Spandau Ballet have released seven studio albums. I have albums 1-6 inasmuch as I have a complete collection of Spandau Ballet until their 1990 demise. I’ve not heard their recent reunion album [quite frankly, I’m scared to]. My picks of favorite versus best album for that band are not identical. Their best album is easy to name. The “True” album sold a packet back in the day for good reason. It’s filled with energetic songs, well performed. There were four hit singles pulled from it [five in Germany] and I’m of the opinion that possibly two more [“Foundation” easily and perhaps “Heaven Is A Secret”] could have performed chartwise as well. Sure, I’m sick of the sappy ballad title cut. I only ever indulged in it ironically back in the day at best, but if I live the rest of my life without hearing it again, I’ll be happy.

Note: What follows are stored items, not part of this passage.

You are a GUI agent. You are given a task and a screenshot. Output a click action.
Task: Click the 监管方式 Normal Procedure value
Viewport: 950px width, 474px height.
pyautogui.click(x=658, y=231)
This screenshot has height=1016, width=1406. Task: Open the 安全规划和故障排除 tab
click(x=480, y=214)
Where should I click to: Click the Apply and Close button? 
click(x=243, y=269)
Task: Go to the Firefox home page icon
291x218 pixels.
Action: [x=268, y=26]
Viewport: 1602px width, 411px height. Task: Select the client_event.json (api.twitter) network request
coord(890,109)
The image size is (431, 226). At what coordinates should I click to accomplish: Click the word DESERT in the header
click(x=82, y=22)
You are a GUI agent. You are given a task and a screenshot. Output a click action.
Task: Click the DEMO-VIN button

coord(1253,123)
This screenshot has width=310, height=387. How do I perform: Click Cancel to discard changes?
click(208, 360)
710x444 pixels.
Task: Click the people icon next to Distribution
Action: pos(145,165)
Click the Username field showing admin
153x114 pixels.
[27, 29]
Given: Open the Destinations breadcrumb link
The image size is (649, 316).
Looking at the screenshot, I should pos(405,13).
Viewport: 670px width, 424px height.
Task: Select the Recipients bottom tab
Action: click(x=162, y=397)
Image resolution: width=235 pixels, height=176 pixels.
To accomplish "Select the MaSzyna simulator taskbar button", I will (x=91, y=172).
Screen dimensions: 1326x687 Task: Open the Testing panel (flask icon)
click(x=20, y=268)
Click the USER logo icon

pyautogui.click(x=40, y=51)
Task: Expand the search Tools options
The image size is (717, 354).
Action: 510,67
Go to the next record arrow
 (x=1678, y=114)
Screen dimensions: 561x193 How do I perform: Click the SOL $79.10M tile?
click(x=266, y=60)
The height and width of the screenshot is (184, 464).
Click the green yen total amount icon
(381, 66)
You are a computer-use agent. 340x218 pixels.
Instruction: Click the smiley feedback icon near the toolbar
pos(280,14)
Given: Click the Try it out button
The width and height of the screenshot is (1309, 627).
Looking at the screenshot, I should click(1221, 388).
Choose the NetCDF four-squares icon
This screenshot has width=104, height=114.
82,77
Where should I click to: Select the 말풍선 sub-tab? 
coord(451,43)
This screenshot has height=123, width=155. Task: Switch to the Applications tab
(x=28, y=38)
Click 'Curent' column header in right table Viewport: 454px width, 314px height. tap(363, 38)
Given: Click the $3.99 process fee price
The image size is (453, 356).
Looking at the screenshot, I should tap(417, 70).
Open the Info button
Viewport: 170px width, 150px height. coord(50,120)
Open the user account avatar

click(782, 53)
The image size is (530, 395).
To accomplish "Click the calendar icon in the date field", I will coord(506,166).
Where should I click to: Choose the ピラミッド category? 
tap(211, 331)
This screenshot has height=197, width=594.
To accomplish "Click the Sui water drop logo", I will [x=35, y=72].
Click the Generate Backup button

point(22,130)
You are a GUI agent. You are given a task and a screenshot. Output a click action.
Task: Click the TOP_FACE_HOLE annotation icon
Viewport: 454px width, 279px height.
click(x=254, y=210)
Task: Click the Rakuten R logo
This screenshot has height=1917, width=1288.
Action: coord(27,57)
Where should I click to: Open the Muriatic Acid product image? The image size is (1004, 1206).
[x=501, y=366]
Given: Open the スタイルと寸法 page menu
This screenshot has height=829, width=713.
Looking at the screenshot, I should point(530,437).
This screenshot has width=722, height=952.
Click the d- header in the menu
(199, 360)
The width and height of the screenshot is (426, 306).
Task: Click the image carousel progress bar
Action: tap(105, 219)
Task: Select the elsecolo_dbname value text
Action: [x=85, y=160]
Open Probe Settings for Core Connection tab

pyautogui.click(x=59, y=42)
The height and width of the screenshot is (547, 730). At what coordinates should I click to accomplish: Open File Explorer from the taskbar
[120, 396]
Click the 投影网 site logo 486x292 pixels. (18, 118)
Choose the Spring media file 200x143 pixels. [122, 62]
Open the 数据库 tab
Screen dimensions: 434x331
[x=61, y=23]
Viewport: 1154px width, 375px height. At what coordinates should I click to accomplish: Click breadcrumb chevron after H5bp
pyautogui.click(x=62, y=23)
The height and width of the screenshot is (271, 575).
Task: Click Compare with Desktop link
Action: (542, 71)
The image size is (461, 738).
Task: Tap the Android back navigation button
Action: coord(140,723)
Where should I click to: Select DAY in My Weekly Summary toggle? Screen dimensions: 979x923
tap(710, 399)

Chrysalis | UK | LP | 1983 | CDL 1403

The “True” album is not a work of genius but it is extremely competent. As much as I love ’em, “genius” and Spandau Ballet aren’t within thousands of miles of each other. “True” is stylistically consistent as the day is long. It’s seven effervescent pop-soul numbers full of vigor and, uh… a power ballad. It holds together like a tank. Songwriter Gary Kemp was firing on all eight cylinders when composing this puppy. But is it my favorite Spandau Ballet album? No. It’s just their best album.

Chrysalis | UK | LP | 1982 | CDL 1353

What is my favorite Spandau Ballet album? The one that gets my pulse racing and the pleasure centers of my brain humming away in anticipation [even now just thinking about it] would be their second album, “Diamond.” It preceded “True” and featured four singles, but only two of them were hits. It followed on the heels of their cold and brittle debut album, “Journeys To Glory,” which it resembles in almost no way. Actually, side one of “Diamond” had an antecedent in “Glow,” the B-side of their strange hit “Musclebound.”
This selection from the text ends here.